▸ **THE REQUEST**
Pick up the forum thread about abseiling into derelict buildings at its final line and keep it going.

▸ **PASSAGE**
------------------------------------------------------------
Is that place still standing? Can you imagine the looks I'd get


----------



## ImmortalShadow (Feb 5, 2014)

Hahaha! That's awesome! Nice work, gentlemen


----------



## Ninja Kitten (Feb 5, 2014)

bonkers! but great


----------



## TeeJF (Feb 6, 2014)

Mmmm... great fun innit! I did something similar though not from anything like as high - only about 40 feet or so - last May in France on an exploration of a WW1 fort.







The drop...​






Getting ready.​





About half way down, the rest of the descent was hidden in the undergrowth.​


----------



## smiler (Feb 7, 2014)

I’ve done a fair bit of abseiling and nosing around derelict buildings but the thought of combining them never crossed my mind, I can understand the buzz you must get from it but I think I’ll give it a miss.
Stay Safe.


----------



## jmcjnr (Feb 7, 2014)

Yes right. The idea of using a RC helicopter or a web cam on a pole brings new dimensions to Urbex. Abseiling at 64? Naw. Jim.Not for me. But thanks.


----------



## leepey74 (Feb 8, 2014)
------------------------------------------------------------
▸ **GIVEN MATERIAL**
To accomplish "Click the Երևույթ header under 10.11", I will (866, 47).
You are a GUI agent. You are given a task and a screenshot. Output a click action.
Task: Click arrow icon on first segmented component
------------------------------------------------------------
▸ **FINAL RESULT**
Great pics! I drive past this place at the least 5 times a week! Still never been in!


----------



## GPSJim (Feb 9, 2014)

leepey74 said:


> Great pics! I drive past this place at the least 5 times a week! Still never been in!



You're welcome the next time we're there!


----------



## Old No.13 (Feb 16, 2014)

Nah then mate, superb shots, particularly like shot 4. Might be tempted to have a go...........might not!!!


----------



## GPSJim (Feb 17, 2014)

Old No.13 said:


> Nah then mate, superb shots, particularly like shot 4. Might be tempted to have a go...........might not!!!



I remember you promised to join me with better weather!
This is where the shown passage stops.